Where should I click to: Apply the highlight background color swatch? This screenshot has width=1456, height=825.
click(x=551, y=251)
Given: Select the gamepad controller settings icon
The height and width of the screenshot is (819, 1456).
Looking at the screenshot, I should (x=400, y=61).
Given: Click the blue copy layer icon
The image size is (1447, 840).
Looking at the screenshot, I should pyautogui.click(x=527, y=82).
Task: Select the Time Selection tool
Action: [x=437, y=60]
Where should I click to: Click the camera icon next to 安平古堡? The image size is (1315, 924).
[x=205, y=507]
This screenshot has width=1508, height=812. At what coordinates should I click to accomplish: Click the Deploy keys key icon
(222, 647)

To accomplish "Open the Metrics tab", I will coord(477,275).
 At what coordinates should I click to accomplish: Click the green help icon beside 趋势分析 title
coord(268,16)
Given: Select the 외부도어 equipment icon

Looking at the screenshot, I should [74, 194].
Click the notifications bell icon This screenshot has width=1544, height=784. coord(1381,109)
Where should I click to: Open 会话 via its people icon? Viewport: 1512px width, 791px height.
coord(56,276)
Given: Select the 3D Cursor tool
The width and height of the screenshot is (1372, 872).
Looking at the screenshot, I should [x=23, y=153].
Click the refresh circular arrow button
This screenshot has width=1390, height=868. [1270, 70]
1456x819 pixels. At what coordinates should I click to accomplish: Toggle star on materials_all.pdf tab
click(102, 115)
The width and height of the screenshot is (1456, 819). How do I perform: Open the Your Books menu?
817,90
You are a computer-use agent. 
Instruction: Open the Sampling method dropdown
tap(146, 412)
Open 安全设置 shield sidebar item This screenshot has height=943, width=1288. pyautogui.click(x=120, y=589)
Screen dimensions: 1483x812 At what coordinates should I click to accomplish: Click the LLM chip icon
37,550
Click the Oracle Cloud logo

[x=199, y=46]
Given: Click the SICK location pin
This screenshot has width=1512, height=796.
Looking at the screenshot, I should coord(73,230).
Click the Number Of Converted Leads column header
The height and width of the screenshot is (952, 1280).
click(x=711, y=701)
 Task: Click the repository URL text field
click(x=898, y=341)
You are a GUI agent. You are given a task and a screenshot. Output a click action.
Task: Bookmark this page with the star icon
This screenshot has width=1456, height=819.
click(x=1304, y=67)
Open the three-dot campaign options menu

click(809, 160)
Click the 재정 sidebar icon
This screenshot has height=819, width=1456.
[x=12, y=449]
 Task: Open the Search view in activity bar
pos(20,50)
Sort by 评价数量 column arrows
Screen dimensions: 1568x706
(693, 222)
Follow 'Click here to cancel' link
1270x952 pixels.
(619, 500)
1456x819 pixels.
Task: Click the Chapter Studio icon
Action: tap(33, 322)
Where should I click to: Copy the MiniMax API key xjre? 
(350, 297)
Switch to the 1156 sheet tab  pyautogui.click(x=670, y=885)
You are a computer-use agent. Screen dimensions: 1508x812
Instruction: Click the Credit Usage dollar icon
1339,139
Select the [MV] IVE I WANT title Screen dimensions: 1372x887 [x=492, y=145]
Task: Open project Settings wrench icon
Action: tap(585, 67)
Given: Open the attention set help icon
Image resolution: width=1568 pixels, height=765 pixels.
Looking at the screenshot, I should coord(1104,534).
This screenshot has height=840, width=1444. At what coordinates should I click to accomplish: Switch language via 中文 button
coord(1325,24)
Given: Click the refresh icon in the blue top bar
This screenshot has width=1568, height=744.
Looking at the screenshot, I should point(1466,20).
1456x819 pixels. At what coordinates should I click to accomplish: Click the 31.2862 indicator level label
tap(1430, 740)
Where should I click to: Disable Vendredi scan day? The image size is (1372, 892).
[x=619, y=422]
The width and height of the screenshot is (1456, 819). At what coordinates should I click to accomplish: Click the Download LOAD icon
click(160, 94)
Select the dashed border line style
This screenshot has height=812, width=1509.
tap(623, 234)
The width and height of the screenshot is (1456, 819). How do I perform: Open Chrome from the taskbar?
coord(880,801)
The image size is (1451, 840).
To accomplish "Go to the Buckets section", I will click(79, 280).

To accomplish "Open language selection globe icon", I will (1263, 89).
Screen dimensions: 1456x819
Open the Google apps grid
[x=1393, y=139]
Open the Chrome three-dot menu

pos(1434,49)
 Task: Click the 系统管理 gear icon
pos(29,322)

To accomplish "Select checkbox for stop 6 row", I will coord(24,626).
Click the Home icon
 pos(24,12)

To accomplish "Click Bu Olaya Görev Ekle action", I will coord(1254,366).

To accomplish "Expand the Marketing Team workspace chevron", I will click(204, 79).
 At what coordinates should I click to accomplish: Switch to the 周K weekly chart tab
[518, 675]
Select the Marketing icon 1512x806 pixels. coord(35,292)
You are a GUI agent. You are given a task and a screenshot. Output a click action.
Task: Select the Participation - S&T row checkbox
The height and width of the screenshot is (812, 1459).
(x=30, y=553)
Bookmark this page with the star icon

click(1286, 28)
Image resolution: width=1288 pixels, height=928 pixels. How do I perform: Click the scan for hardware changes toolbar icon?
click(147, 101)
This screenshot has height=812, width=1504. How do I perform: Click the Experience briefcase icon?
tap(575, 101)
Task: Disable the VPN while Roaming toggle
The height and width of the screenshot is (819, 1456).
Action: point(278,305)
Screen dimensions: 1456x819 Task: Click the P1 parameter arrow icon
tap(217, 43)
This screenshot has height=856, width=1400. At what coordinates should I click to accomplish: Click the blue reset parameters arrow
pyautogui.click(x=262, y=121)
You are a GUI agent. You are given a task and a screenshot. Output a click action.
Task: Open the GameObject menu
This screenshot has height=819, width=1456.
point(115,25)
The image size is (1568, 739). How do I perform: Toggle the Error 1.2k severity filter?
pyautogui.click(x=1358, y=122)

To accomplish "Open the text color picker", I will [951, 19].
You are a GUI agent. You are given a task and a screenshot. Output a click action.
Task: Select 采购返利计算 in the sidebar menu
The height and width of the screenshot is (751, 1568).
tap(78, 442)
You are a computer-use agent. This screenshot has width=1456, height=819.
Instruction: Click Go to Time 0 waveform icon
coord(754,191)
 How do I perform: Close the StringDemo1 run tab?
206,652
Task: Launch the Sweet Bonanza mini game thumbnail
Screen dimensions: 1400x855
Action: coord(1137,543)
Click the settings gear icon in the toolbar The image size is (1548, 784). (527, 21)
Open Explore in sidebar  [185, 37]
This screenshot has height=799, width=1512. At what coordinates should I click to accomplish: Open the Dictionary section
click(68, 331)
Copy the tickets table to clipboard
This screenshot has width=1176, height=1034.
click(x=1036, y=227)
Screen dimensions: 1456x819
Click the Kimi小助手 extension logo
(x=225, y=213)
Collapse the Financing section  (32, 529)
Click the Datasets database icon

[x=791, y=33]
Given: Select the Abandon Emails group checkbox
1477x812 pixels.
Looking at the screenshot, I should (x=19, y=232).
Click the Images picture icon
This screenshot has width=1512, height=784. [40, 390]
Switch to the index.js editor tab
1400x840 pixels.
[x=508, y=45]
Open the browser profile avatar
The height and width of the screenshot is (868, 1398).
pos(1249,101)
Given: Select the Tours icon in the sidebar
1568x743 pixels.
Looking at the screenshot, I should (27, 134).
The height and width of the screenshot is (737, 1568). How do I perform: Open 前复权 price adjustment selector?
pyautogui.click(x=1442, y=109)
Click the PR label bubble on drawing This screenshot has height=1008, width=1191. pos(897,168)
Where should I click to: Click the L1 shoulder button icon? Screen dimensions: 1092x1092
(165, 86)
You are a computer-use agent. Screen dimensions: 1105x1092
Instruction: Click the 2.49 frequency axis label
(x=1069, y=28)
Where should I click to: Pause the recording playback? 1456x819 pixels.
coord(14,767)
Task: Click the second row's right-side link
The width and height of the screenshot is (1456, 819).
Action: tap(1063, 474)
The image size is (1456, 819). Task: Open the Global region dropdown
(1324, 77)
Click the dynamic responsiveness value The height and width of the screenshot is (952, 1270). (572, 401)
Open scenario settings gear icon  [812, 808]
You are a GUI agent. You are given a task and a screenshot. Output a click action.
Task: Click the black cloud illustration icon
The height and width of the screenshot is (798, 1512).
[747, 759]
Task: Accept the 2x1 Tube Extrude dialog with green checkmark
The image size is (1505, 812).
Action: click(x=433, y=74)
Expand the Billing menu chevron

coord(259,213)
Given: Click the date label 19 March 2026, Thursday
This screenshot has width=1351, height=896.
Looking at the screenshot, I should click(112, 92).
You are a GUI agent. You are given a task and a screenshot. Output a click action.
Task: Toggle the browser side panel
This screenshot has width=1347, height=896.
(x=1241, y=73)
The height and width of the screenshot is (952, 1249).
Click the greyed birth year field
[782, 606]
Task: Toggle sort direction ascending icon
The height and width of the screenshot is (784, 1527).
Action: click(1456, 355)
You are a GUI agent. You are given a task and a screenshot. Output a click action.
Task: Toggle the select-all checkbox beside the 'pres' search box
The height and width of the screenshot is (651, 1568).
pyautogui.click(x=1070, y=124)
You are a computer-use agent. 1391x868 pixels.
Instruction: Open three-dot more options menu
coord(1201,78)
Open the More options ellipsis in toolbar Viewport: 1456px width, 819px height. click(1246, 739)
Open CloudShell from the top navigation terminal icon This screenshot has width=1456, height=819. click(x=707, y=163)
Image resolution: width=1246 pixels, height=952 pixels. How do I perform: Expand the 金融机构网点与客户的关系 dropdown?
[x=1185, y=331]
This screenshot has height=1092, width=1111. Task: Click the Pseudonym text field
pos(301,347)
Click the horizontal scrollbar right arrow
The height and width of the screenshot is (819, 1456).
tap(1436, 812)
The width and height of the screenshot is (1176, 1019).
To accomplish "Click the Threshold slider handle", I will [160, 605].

- [Problem to work on]: Lines containing the word "right": say how many there are in the material, with no other text.

- [Solution for this task]: 2